→ **READING PASSAGE**

The white paper explained the correct understanding: that they were not fixed, absolute guarantees of Hong Kong’s constitutional status, but optional add-ons that China could adjust or remove at will. 
This was a restrictive new definition of their meaning (and local officials modified their use of the slogans accordingly).
This was followed up a few months later by an edict that Hong Kong could elect its chief executive only if Beijing chose who was on the ballot.
Pro-democracy opposition figures bitterly complained that Beijing was breaking past promises enshrined in the Basic Law. 
They missed the whole point of these imperial proclamations: that Hong Kong ultimately comes under and within the mainland system.
Indeed, when “interpreting” the Basic Law on several occasions since 1997, the Chinese government had established the principle that it could change the meaning of the law on a whim. 
Hong Kong had been under Communist-style “rule by law” all along, though Beijing had applied it sparingly.

A woman protests Beijing’s White Paper on Hong Kong at the July 1st pro-democracy march, 2014. 

Since 2014, the trend of “mainlandisation” has been unmistakable, though incremental. 
While the local administration implements the process (and insists nothing is really changing), it is obviously following directions from Beijing officials.
Some moves, like promoting patriotism in schools or banning disrespect for the national anthem, have been controversial but are arguably compatible with Hong Kong’s freedoms. 
The weakening of lawmakers’ powers (which were being “abused by troublemakers”), has even been popular.
But other measures clearly point to creeping authoritarianism. 
The once-impartial police and prosecutions services have started to arrest and prosecute opposition activists on protest-related charges that would not have been brought in earlier years. 
Radicals are disqualified from the legislative council and the ballot on political-test grounds.

Listing for locating described items

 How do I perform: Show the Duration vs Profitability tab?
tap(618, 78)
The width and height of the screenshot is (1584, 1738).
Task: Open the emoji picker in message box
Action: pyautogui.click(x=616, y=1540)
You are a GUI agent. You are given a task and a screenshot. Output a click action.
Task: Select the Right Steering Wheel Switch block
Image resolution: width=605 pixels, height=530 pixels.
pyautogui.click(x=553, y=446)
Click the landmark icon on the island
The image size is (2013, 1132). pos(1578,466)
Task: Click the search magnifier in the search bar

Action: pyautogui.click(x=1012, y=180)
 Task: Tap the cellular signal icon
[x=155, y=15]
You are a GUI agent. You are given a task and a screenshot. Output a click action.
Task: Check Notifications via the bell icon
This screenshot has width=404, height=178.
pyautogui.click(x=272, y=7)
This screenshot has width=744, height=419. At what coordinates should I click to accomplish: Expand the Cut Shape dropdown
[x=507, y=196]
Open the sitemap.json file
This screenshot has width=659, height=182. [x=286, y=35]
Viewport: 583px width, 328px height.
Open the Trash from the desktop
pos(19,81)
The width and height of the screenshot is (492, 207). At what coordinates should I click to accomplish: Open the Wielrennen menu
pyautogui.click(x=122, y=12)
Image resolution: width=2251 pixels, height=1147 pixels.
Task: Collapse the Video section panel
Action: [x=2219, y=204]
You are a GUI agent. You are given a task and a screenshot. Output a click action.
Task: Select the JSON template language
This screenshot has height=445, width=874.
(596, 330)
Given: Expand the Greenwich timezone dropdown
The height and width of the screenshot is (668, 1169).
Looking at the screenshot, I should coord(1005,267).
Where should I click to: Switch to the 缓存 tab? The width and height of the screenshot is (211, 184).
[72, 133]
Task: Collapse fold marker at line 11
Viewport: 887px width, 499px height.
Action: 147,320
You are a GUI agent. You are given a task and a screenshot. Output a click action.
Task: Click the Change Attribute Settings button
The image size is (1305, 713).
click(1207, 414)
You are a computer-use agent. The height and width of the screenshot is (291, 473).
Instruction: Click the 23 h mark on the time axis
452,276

→ **SHORT TASK 1**
Answer these questions using the passage on Hong Kong:
(a) Under the edict that followed the white paper, on what condition could Hong Kong elect its chief executive?
(b) Which two moves does the passage call controversial but arguably compatible with Hong Kong's freedoms?
(c) On what grounds are radicals disqualified from the legislative council and the ballot?
→ **SHORT TASK 2**
Return every line of the listing that contains the word "Viewport".
The passage and the listing come from separate, unrelated sources.

→ **CORRECT RESPONSE 1**
(a) Hong Kong could elect its chief executive only if Beijing chose who was on the ballot.
(b) Promoting patriotism in schools and banning disrespect for the national anthem.
(c) Political-test grounds.

→ **CORRECT RESPONSE 2**
Viewport: 583px width, 328px height.
Viewport: 887px width, 499px height.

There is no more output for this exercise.